Interval 48–79 m is interpreted as Zone NSO1/E8. The upper part of the interval 48–55 m is earliest Rupelian and at depth 56–57 m the Priabonian is reached. The former is based on the LOD of Areosphaeridium dictyoplokum. The latter is based on the LOD of Melitasphaeridium pseudorecurvatum. Furthermore, the FODs of Reticulatosphaera actinocoronata and Rhombodinium perforatum are recognised. The occurrences of Thalassiphora fenestrata and Thalassiphora reticulata fit with the chronostratigraphic interpretation.

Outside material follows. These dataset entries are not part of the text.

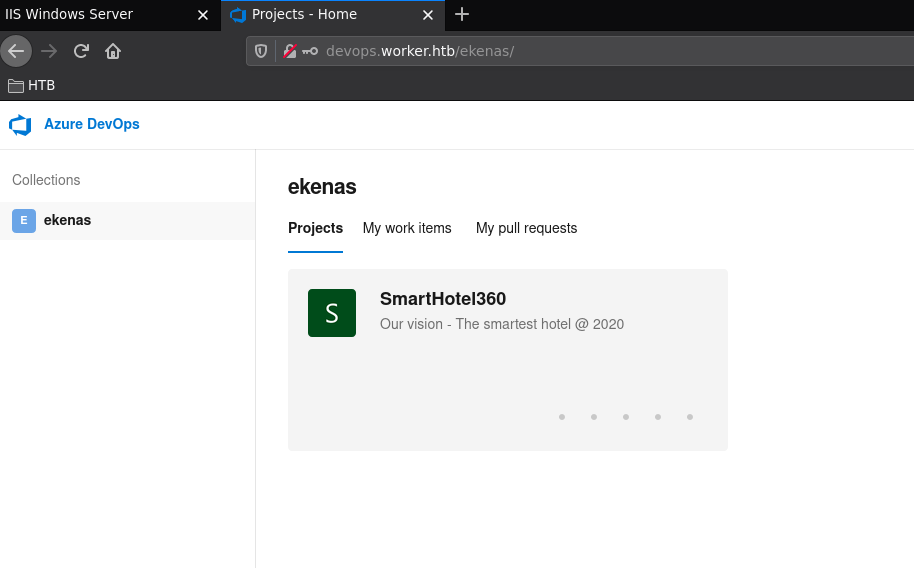
Task: Click the tracking protection shield icon
Action: 261,51
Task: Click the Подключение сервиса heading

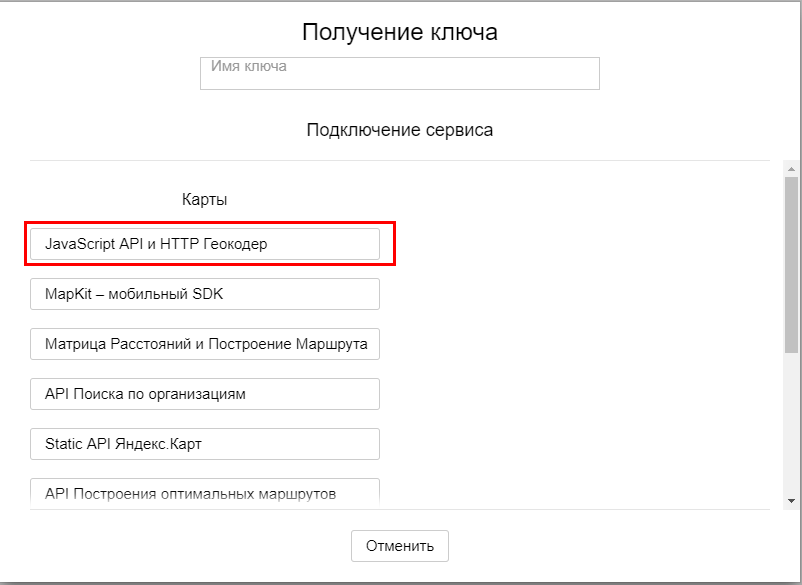Action: click(399, 130)
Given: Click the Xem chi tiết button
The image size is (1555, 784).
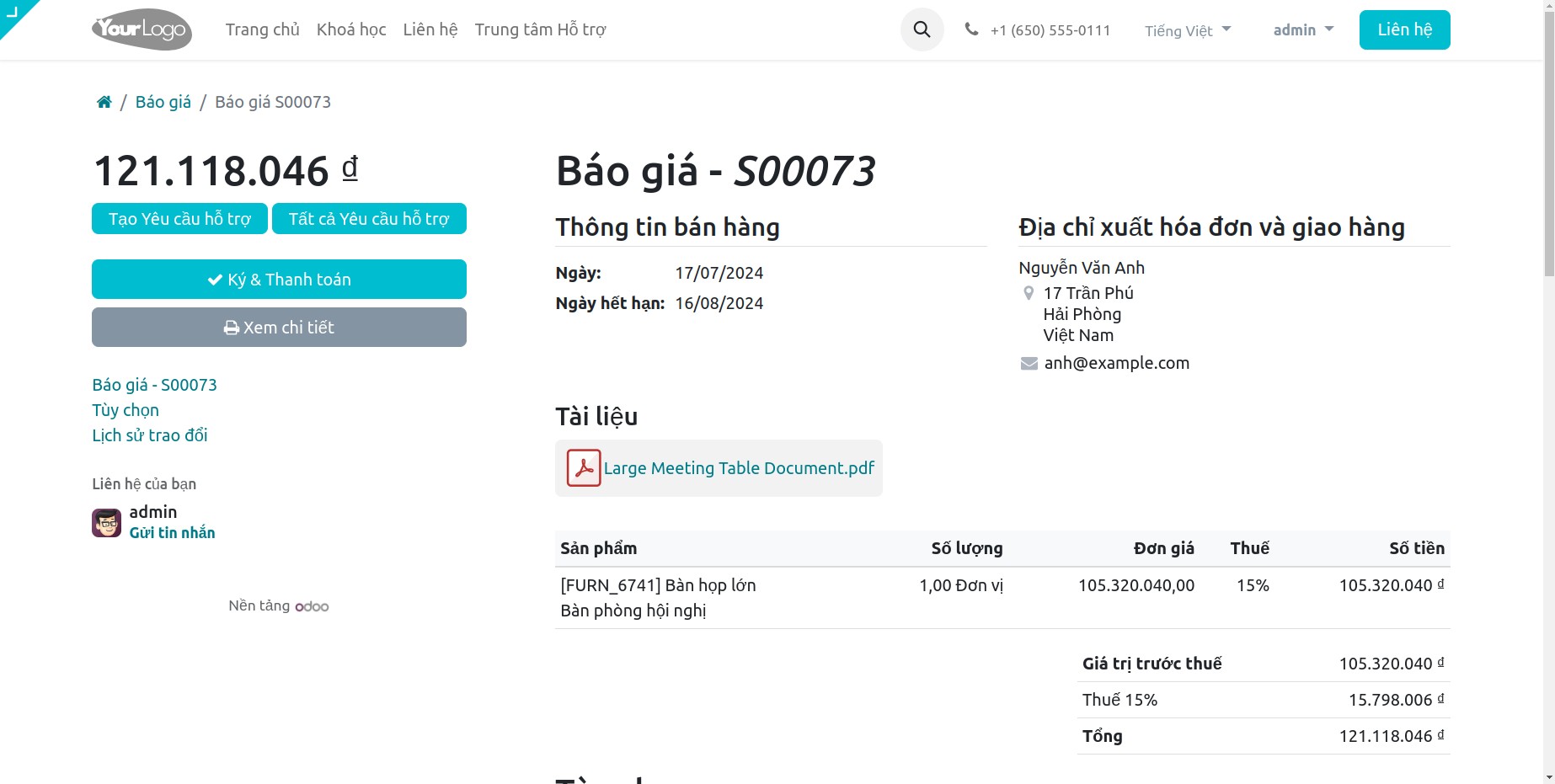Looking at the screenshot, I should point(279,328).
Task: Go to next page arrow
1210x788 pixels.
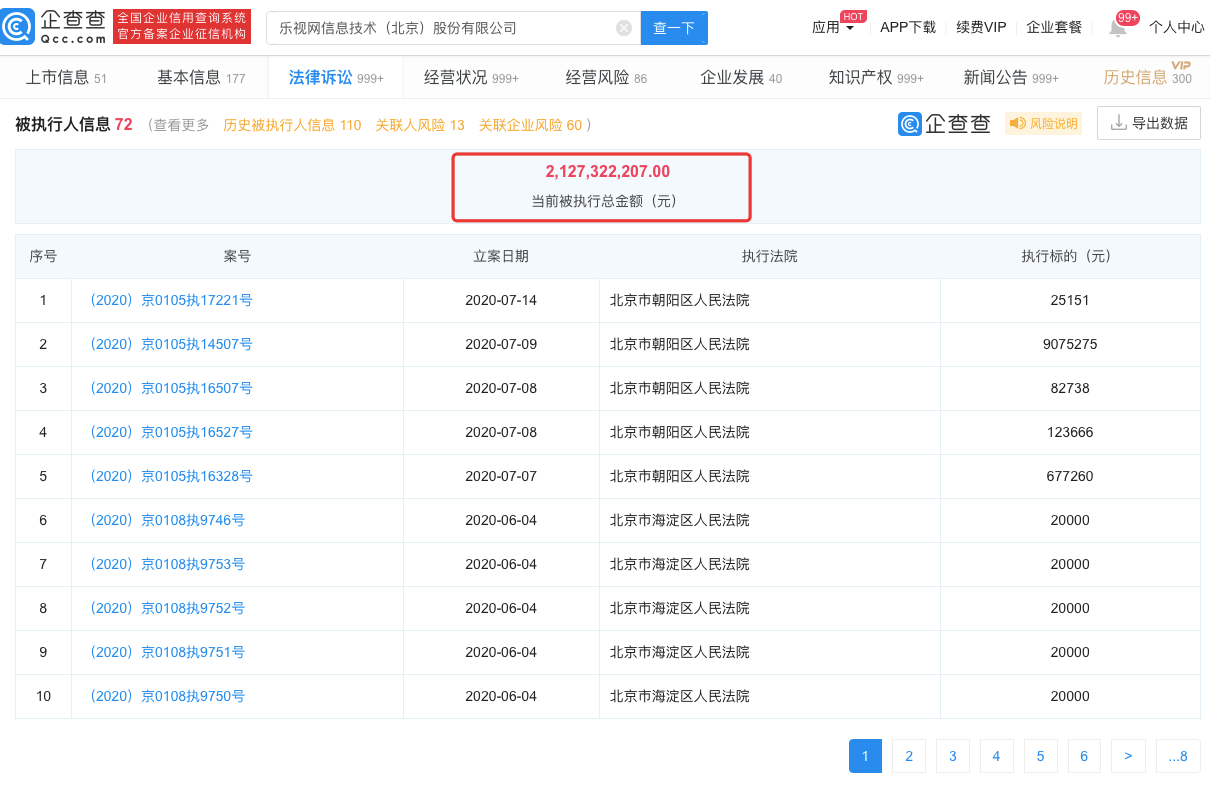Action: tap(1128, 756)
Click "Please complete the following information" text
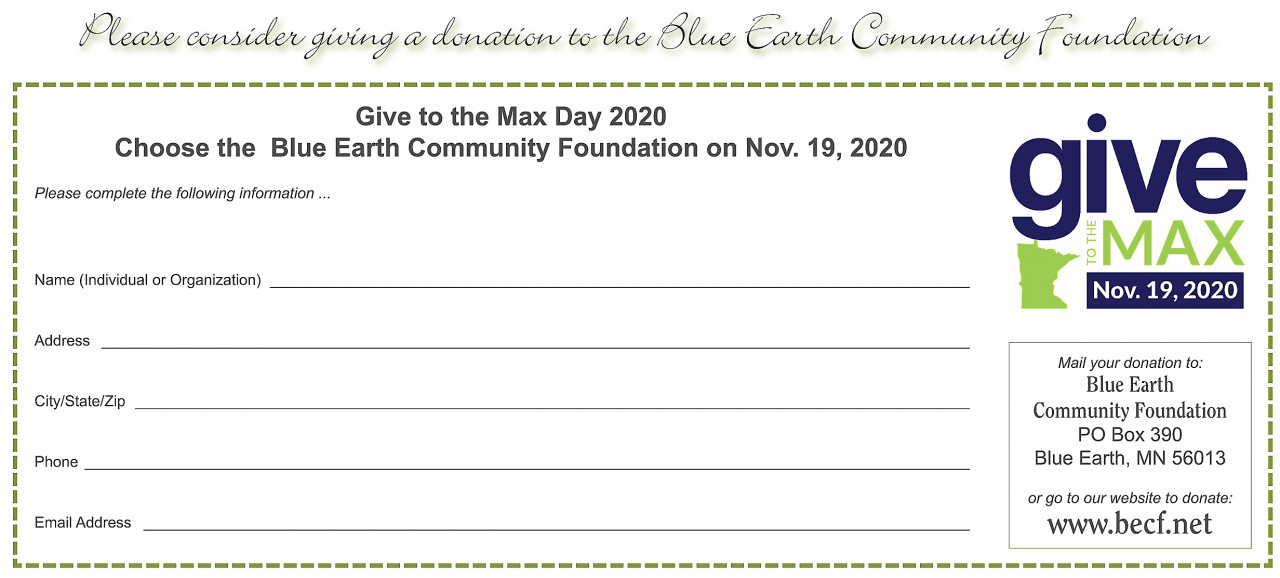The height and width of the screenshot is (578, 1280). pos(182,193)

Figure 10. Palynological distribution chart of borehole Axel 1, interval 10.00-141.00 m. DC: Dinocysts; MP: Miscellaneous Palynomorphs; SP: Sporomorphs.

Interval 80–91 m holds the Bartonian Zone E7 based on the LOD of Rhombodinium porosum.

For the interval 95–131 m, the Lutetian, Zones E5–E6 are interpreted based on the LOD of Phthanoperidinium powellii. Other chronostratigraphic important taxa with a LOD in the Lutetian are: Areosphaeridium ebdonii, Diphyes pseudoficusoides, Glaphyrocysta vicina and Phthanoperidinium regalis.

Axel-2 well (Figure 11)

Interval 26.50–51.51 m is interpreted as Zone NSO1/E8. The upper part of the interval 26.50–31.51 m is earliest Rupelian and at depth 36.5 m the Priabonian is reached. The top of the Zone NSO1/E8 is based on the LOD of Areosphaeridium dictyoplokum. This taxon has a latest occurrence in the earliest Rupelian. At depth 36.50–36.51 m the LOD of Melitasphaeridium pseudorecurvatum indicates that the Priabonian is reached. In addition the FODs of Reticulatosphaera actinocoronata, Rhombodinium perforatum and Thalassiphora reticulata are recorded here.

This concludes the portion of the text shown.